We see the red flags and we don’t take the message. It might be months before we conclude “he doesn’t respect my time, or me, or anyone other than himself (or ultimately—even himself.)” In the mean time, we’ve made all those same old stupid excuses for him, put on the armor, treated him as unreliable—which he resents—and set up for the eggshell dance. Isn’t there a simple test for the first couple of weeks so that we know when to run screaming from the room? *

My unsolicited advice: listen for these three phrases.

Phrase number one: I’m sorry.
Women probably apologize too much. That’s got its own problems, but for the two week test, it’s ok. Be generous with apology. Did you presume, assume, bump, drop or forget? Show him how it’s done—apologize. Make it normal, safe. See if you ever hear it back.

We live in a clumsy world. After a week or two of any sort of human connection, no doubt he’s committed some minor injury or slight. No “I’m sorry?” Locate your shoes.

Was it someone else who caused him to drop the thing, be late, forget etc? Isn’t it terrible how other people always seem to get in the way, cut him off, undo his best laid plans, or don’t appreciate him? Put on your cross-trainers and take a deep breath. Running screaming-from-the-room may follow shortly.

“I’m sorry” shouldn’t hurt him or you. No, we can’t apologize our way out of chronic bad behavior—it’s not enough. But people who can’t say this sweet little phrase can’t do much else you’re ever going to want, either. And “I’m sorry” isn’t just for the big stuff. It’s for the little things—like hurt feelings. Oh, right, he can’t say “I’m sorry” because his mother made him apologize and he hated it. Did he say “mother?” Locate the exit now.

Phrase number two: My Mother didn’t…
You don’t want to hear much of this phrase AT ALL. When the word Mother leaves his lips your antennae should be waving wildly. You are not now and never will be his mother. If you’re hearing a lot about maternal deficits, beware. If that’s combined with a lack of “I’m sorries” or “Thanks yous”, maybe you need to go wash your hair–for the rest of his life.

Phrase three: Thank you. Thank me for mentioning it.
What’s the one phrase you need to learn in the language of every country you visit? Thank you. Why? Because people are generally damn nice and do things for one another all the time. When we acknowledge that with a thank you it feels good to both the nice-doer and the nice-doee. It says “I notice and appreciate.” And when we don’t, it’s sort of how a three year old treats his mother. Only three year olds are cuter than adults and might grow out of that nasty habit of not saying thank you. You should hear this phrase coming at you, generously used on restaurant staff, check-out clerks, all manner of folk.
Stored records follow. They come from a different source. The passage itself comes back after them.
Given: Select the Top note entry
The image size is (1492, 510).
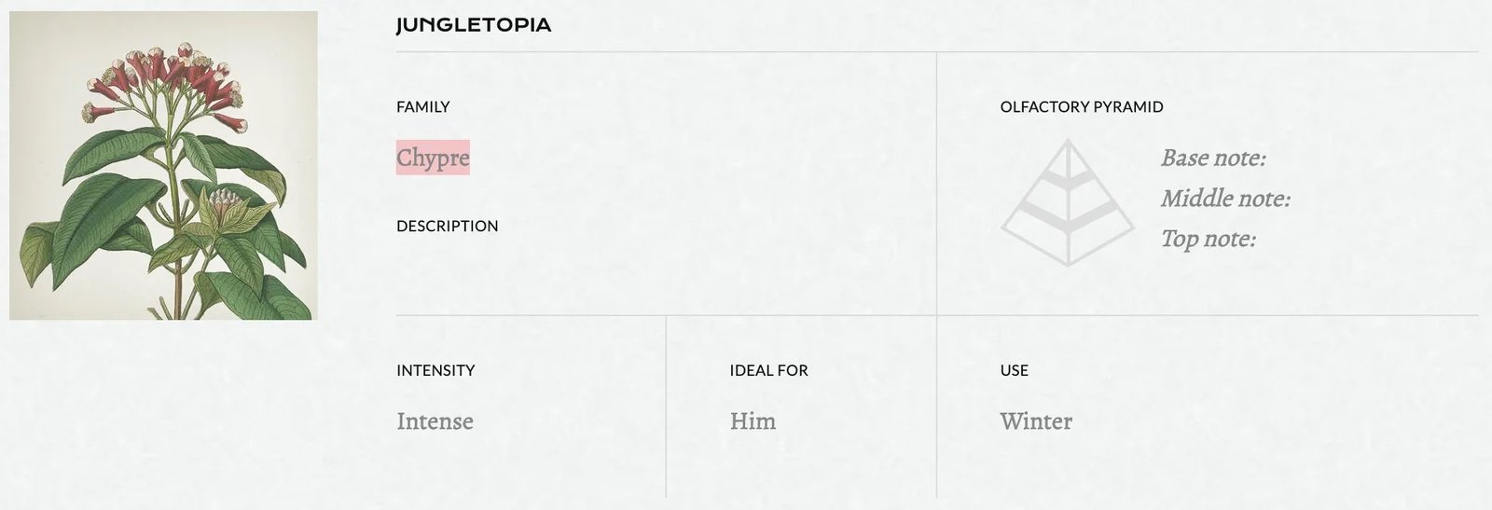Looking at the screenshot, I should [x=1208, y=239].
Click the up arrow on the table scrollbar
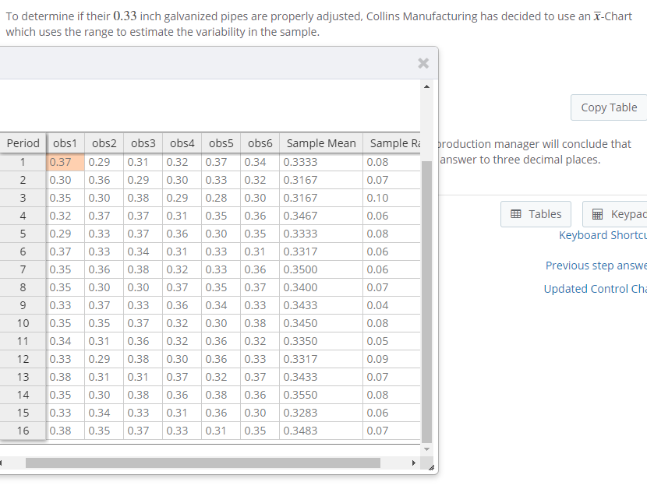Viewport: 647px width, 489px height. click(x=426, y=86)
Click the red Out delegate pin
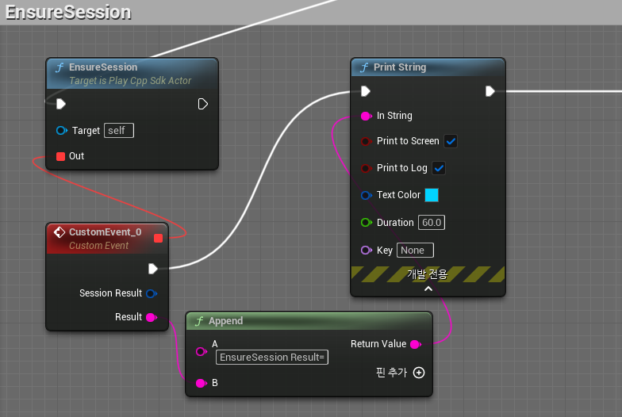 coord(61,156)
If he has to be stingy with “thank you” don’t be a part of his impoverished world.
* * *

No doubt there are other important words, not to mention behaviors, but a checklist must be brief to be useful. So try listening for these three phrases in the first two weeks of a potential relationship: easy flowing “I’m sorry and “thank you;” and stingy “my mother didn’t…” Avoid the adult who can’t take responsibility for his or her own conduct, who is always right, who doesn’t need anyone else’s help, or who is the “victim” of people chronically keeping him from his better side. If he hasn’t gotten these things up till now and you have, you can find a much better project than teaching him.

*Why run screaming from the room? Chances are you’re seeing someone too far to the right on the narcissism continuum and there’s really no other remedy for it. Maybe you’re hearing about all those difficult people who’ve fallen out of this person’s life? Chances are they’re not all crazy. In fact, they may be the smartest people you’re about to hear armchair diagnoses about. They’ve already run screaming from the room.